Vegetarian Chilli

Donated by good friend and founder of Think Electric Bikes, Jonno. A delicious winter warmer that can be made in a heart beat and last the week!

If you are using couscous instead of rice, when the chilli has 10 minutes left of simmering, pour boiling water over it, cover and leave for 8 mins before flaking up and serving.
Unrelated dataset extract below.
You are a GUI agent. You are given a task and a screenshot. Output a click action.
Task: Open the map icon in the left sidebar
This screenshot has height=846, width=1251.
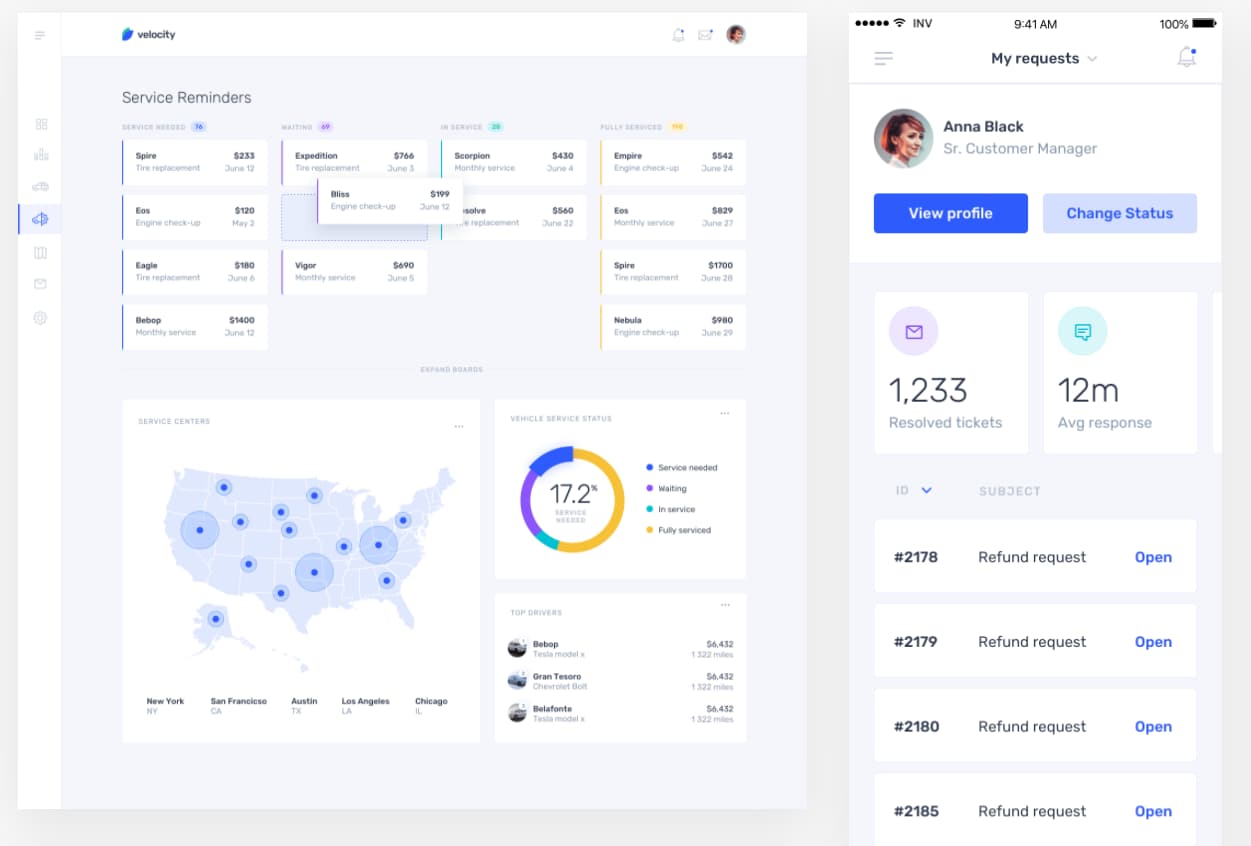click(x=40, y=252)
Add a dash of cumin or paprika to the mix for extra flavour. 

Ingredients:

  • 1 can veggie mince (you could use beef or lamb mince for this, too.)
  • 1 can tomatoes
  • 1 can kidney beans
  • 1 onion
  • 8 button mushrooms
  • 1 1/2 tsp chilli powder
  • natural/greek yoghurt
  • 1 1/2 cup brown rice (or couscous)
  • dash of cooking oil

You will need:

  • Frying pan & spatula
  • Deep saucepan with lid & wooden spoon
  • Chopping board & sharp knife

Method: (prep time: 5 mins; cook time: 20-25 mins)

  • Add 2.25 cold cups water to sauce pan, with rice, set heat to high.
  • Slice mushrooms into chunk and dice onion.
  • On medium heat heat oil in frying pan and add mushrooms and onion, cook until soft.
  • When rice water boils, turn heat down to low, add the lid and simmer for 20 mins. 
  • Add mince to frying pan and soften.
  • Add tomatoes and kidney beans, stirring constantly.
  • Add chilli powder to taste, 1 1/2 tsp should give reasonable kick!
  • Let chilli simmer for 20 minutes.
  • When 20 mins are up on the rice, remove from heat and leave for 10 mins.
  • Serve rice on plate with chilli on top and a dollop of yoghurt on the side.